Stars could only be taken at twilight when you could see the star and a solid horizon. Usually none or very few clouds.
This window of twilight was about 20 minutes. 

Previously you selected stars in that location lat long from star charts for that covered all maritime locations
They would change over time as on passage Latitude as Longitude changed not dramatically as you have a hemisphere 
of stars.

I took 8 stars which is a bit of an overkill. Using the Lat Long star tables you got a guide azimuth(bearing) and angle above the horizon.

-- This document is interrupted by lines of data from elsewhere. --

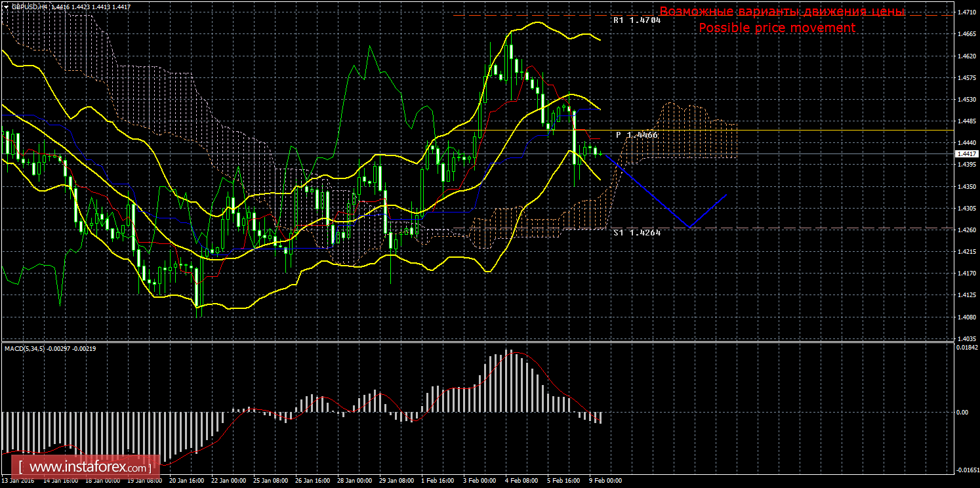The width and height of the screenshot is (980, 488).
Task: Click the Russian red title text
Action: coord(782,12)
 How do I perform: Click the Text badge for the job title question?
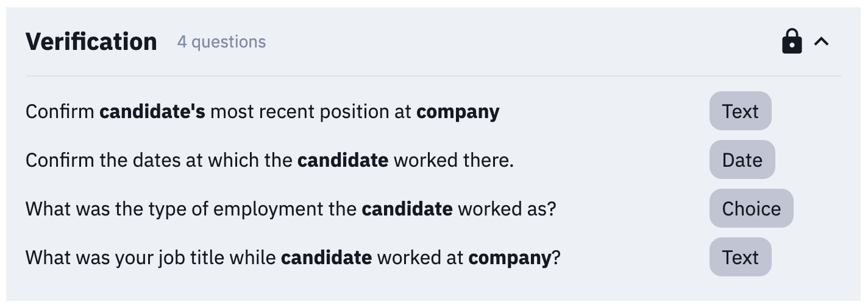coord(740,257)
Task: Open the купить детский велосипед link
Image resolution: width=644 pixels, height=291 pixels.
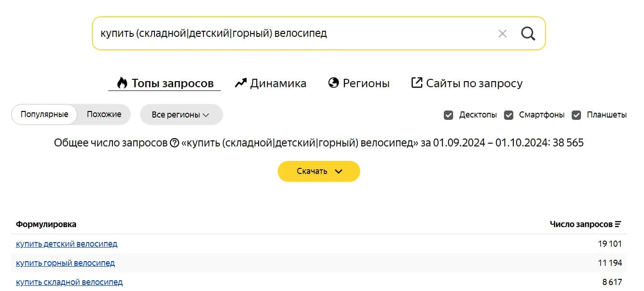Action: pyautogui.click(x=67, y=244)
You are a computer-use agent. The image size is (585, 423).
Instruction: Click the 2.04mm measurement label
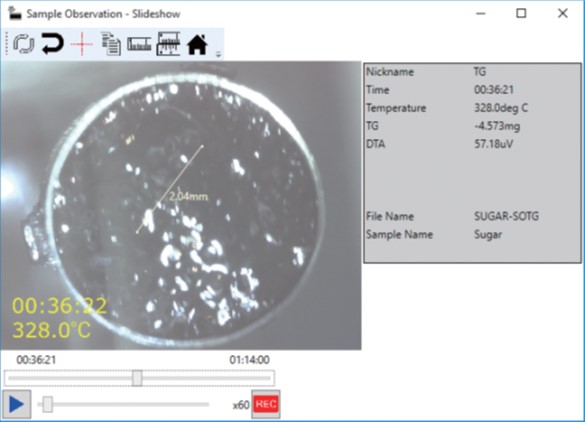tap(188, 196)
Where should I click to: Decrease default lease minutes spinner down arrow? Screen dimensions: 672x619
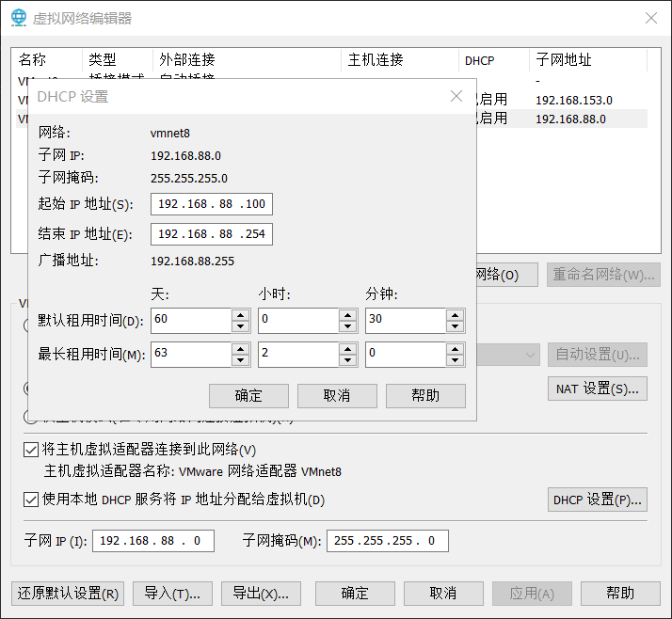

You had a special a large scale plotting chart to plot the stars on. 

After a while you just recognised the stars you used.
Using the stars you got a fixed position which was very accurate. Most Chief officers would take 3 or 4.

This gave you a fixed position a bit like taking 8 bearing on the bridge wing compass of lighthouses churches monuments etc. Basically you only took 3 because you knew where you are from he chart. Using radar, decca Navigater, Loran, churchs lighthousess etc backed you in bad visibility. They generally worked well close to land.

In the big oceans you only had the sun and the stars. I did one trip Austailia to Canada 30 days without seeing land.
In bad weather you used dead reckoning to set the course to steer was based on wind speed and estimated force on the ship as well current direction and speed found in the ocean current charts.


The Sun sights are a running fix. You take a bearing of the Sun say 0900 and one at noon.
Noon being when the Sun is bearing due North or South of you. Noon is not 1200 per se
It is when the Sun is North or South of you. this gives you your Latitude.
To give a position you do a running fix. 
This means you take speed of the ship of a towed rotator (mini rotating propeller type thing behind the ship on a very long rope) and gives you the distant covered.
Or a projecting probe underneath the bottom of the hull. It works on a pressure basis.
Off the log you get the speed and off the morning fix a position line.
From the speed you get the distance travelled.
You then move the morning fixed line along the course using the distance travelled.
Then you plot it on plotting chart of latitude and longitude. 
This gives you the noon Position.
In the oceans it gives a good enough position and generally more available to get as the Sun 
Is usually more available than stars.
Stars are more accurate. 
The banter between the Chief Officer (Stargazer) and 2nd and 3rd Mates (Sun chasers)
was all in good fun.
Trust this helps.
Robert


----------



## Varley (Oct 1, 2006)

Capt. Robert. You are trying to teach Grandma to suck eggs. Although John would willingly see us all rely only on GPS he can navigate the proper way (and I guess may have only practiced that based on when he came ashore) and, no doubt, very well.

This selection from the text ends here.